Cuando su abuelo Elwald murió, a los noventa y tres años y tras padecer en los últimos cinco un Alzheimer avanzado, su figura tendida en el ataúd era un espectro blanquecino cuya piel podría haber envuelto a dos cuerpos como el suyo. Debbie, de rodillas junto al ataúd lustroso, acompañó el cuerpo de su padre durante toda la ceremonia. Robert se acercaba a ella de cuando en cuando, y Debbie lo abrazaba con fuerza hasta que lo dejaba ir.
En aquel momento, rodeado de personas que apenas había visto en su vida, Robert se preguntó cuál era el sentido de aquello. ¿Por qué exhibir el cuerpo sin vida del abuelo Elwald como si se tratara de un fósil de museo? Allí estaba esa mujer gorda y llorosa, que reconocía de algunas fotografías y que suponía que era prima de su madre, que se acercaba a él para decirle que lo sentía…, que lo sentía muchísimo… y, al advertir que la mujer gorda dejaba la frase en suspenso, Robert comprendía que ella ni siquiera sabía su nombre.
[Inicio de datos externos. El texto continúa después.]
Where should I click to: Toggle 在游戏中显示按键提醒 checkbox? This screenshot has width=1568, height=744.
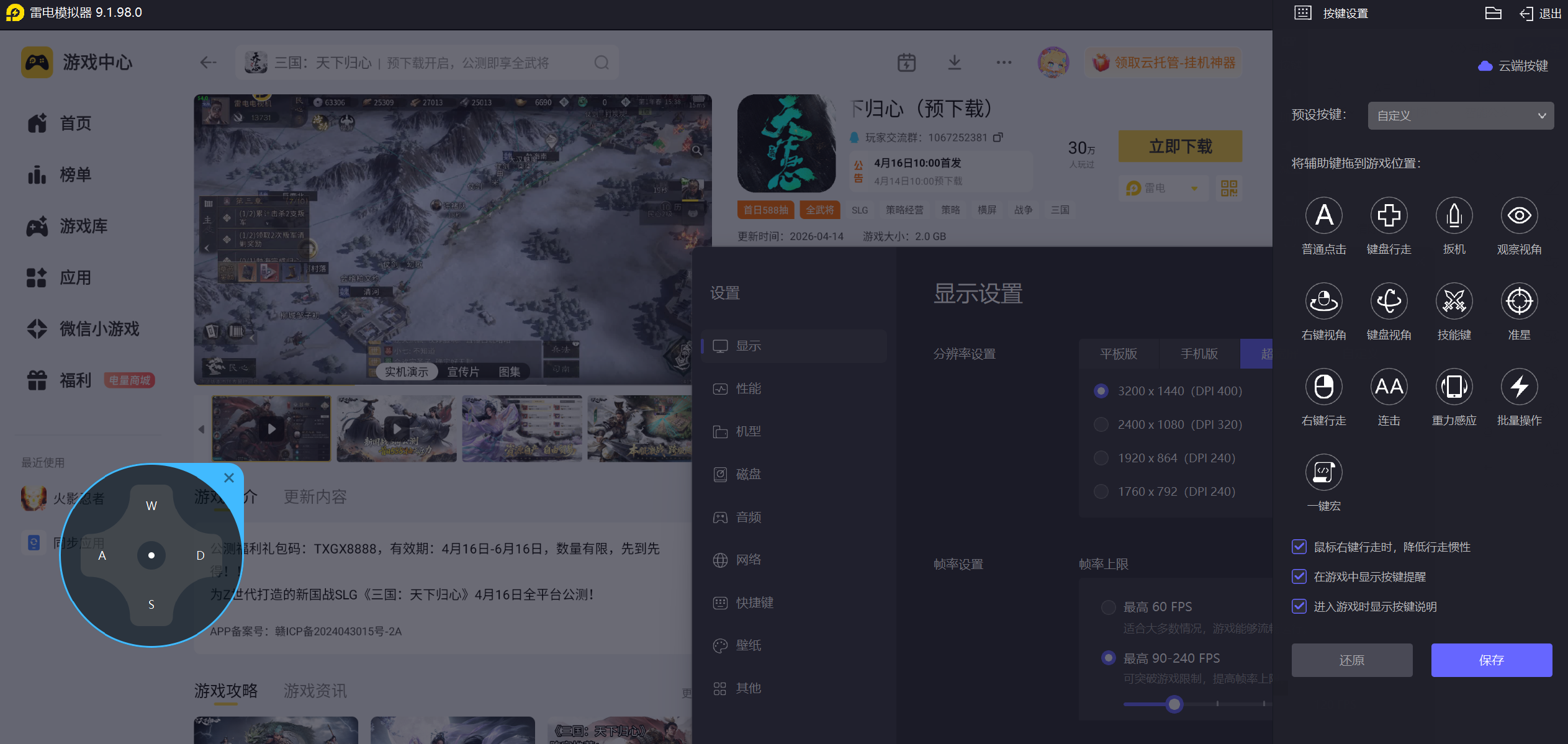pos(1299,576)
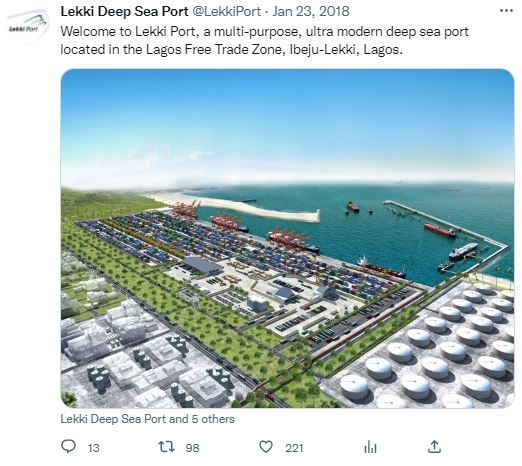
Task: Open Lekki Deep Sea Port display name
Action: 124,11
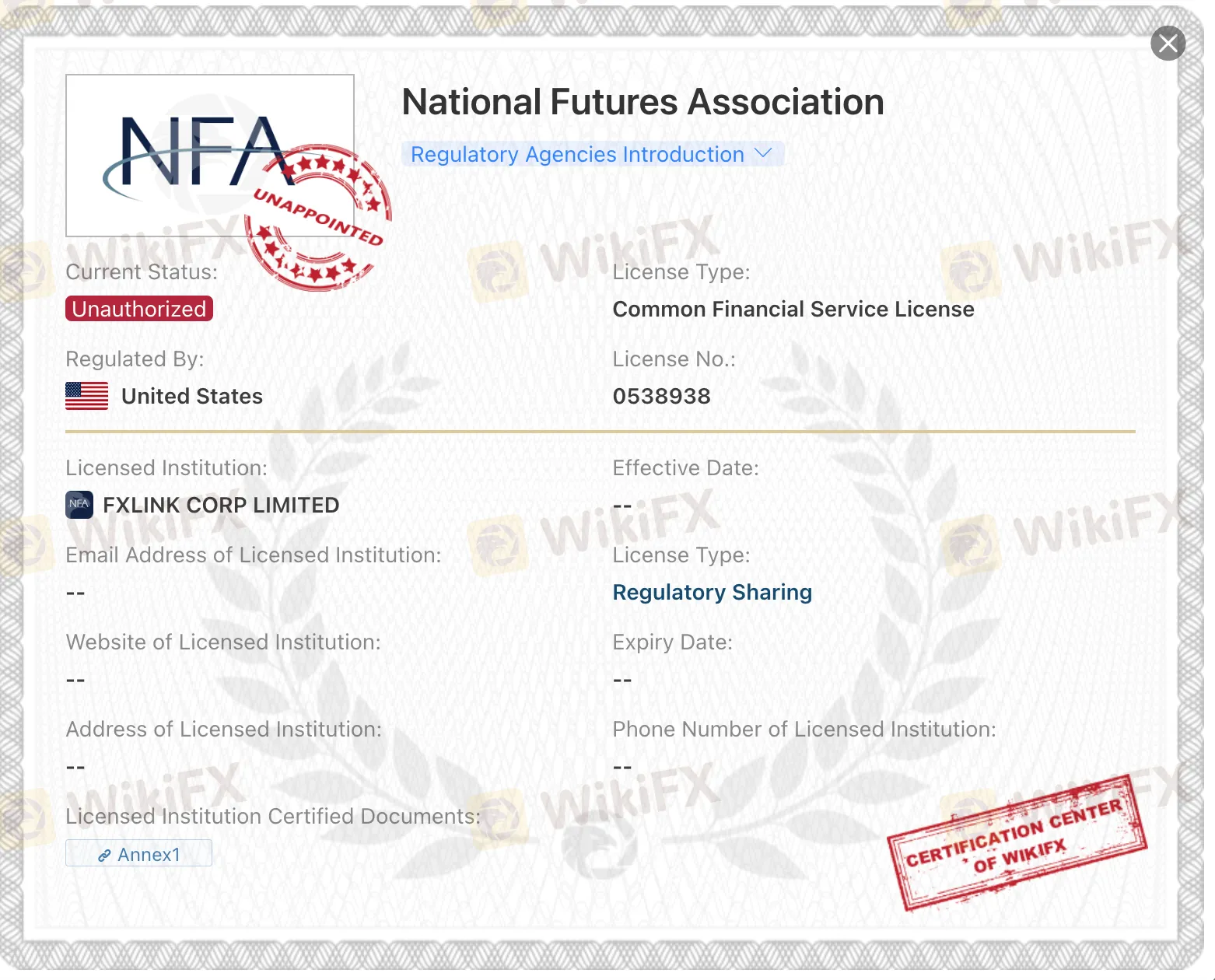This screenshot has height=980, width=1215.
Task: Expand Regulatory Agencies Introduction dropdown
Action: pyautogui.click(x=577, y=155)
Aunque los recuerdos de su abuelo se fueron desdibujando a medida que crecía, disfrutó de cada visita al cementerio junto a Debbie. Dejaban flores y permanecían junto a su lápida un rato, en silencio. El cementerio nunca le había resultado un sitio tenebroso, aunque debía reconocer que su impresión procedía de visitas diurnas. En aquellas visitas su madre a veces lloraba, otras esbozaba una tenue sonrisa, quizás evocando recuerdos de tiempos pasados junto a Elwald, cuando era un hombre fuerte y sano y la cuidaba si estaba enferma o le hacía un regalo en su cumpleaños.